Inaugurada em 1977, a sede do Legislativo já não comporta uma ampliação do quadro de servidores, o que será necessário, segundo os vereadores, para dar suporte para as comissões permanentes, que passarão a ter reuniões abertas à população.
Com isso, improvisos são adotados. O gabinete ocupado pelo ex-presidente Rony Alves (PTB) fica em um banheiro adaptado. A rede de informática cai com frequência, a fiação elétrica está desgastada e o painel de votação apresenta problemas e ficou desligado no fim do ano passado.
Faltam salas de reunião e todos os gabinetes são apertados. "Eu tenho cinco assessores e quatro mesas", exemplifica Elza. Além disso, os móveis não são adequados para o pequeno espaço. O gabinete dela, aliás, não a protegeu da chuva de anteontem. "Entrou água e molhou documentos", conta. Para ela, a sociedade compreenderá os gastos se forem feitos com transparência.
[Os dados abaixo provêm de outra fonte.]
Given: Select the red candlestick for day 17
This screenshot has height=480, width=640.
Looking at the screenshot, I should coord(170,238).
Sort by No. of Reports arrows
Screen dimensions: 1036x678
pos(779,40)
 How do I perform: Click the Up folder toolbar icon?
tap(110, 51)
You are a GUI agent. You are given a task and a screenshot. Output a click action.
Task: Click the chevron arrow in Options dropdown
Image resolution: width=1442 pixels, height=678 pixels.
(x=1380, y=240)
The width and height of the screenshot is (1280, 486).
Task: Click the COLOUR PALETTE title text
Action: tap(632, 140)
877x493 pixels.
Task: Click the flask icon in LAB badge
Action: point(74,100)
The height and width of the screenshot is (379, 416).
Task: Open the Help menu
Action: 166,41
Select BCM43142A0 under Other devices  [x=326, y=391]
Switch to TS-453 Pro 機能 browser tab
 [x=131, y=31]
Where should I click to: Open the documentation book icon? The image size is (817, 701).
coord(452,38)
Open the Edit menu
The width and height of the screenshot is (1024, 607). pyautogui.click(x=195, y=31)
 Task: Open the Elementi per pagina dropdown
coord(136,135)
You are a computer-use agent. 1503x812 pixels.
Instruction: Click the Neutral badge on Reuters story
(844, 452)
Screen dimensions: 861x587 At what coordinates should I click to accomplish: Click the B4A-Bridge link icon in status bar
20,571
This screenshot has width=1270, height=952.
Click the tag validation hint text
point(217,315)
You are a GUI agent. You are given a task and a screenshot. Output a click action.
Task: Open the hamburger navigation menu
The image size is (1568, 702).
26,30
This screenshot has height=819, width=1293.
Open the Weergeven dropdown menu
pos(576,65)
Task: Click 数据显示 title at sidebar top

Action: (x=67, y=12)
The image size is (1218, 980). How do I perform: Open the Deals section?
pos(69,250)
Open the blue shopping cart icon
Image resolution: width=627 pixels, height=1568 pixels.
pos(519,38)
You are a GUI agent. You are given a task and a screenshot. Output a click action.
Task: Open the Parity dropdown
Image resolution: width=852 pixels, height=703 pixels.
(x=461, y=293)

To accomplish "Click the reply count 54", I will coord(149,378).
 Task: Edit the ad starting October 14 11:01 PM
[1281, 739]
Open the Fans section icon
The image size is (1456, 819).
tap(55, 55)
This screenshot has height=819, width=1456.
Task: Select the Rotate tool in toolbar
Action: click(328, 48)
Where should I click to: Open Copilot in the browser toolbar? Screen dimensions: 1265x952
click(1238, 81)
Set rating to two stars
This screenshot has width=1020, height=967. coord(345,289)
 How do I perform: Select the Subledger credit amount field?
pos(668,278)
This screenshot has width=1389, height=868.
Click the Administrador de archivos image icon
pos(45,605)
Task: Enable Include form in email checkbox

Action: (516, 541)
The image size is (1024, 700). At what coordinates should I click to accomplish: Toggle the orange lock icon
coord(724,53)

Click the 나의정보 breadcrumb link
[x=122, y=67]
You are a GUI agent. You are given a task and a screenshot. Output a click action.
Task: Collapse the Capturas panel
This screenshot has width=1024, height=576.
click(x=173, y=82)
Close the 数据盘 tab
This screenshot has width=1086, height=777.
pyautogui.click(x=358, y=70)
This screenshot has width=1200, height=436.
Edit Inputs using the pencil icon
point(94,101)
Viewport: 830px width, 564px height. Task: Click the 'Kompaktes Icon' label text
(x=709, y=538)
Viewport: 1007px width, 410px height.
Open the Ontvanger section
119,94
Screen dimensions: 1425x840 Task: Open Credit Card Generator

Ainda no ano passado, Rony pretendia uma reforma na sala de sessões, mas não vingou. O local acaba abafado porque os aparelhos de ar-condicionado não dão conta do espaço e a Câmara está licitando climatizadores.
Fabinho afirma que pretende ter, até sexta-feira, uma previsão do que será necessário executar para poder levantar quanto deve ser investido. "Não é para o conforto do vereador, mas cuidado com o patrimônio do município. A reforma é algo que não tem mais como adiar." A construção de um anexo, entretanto, ficou fora dos planos.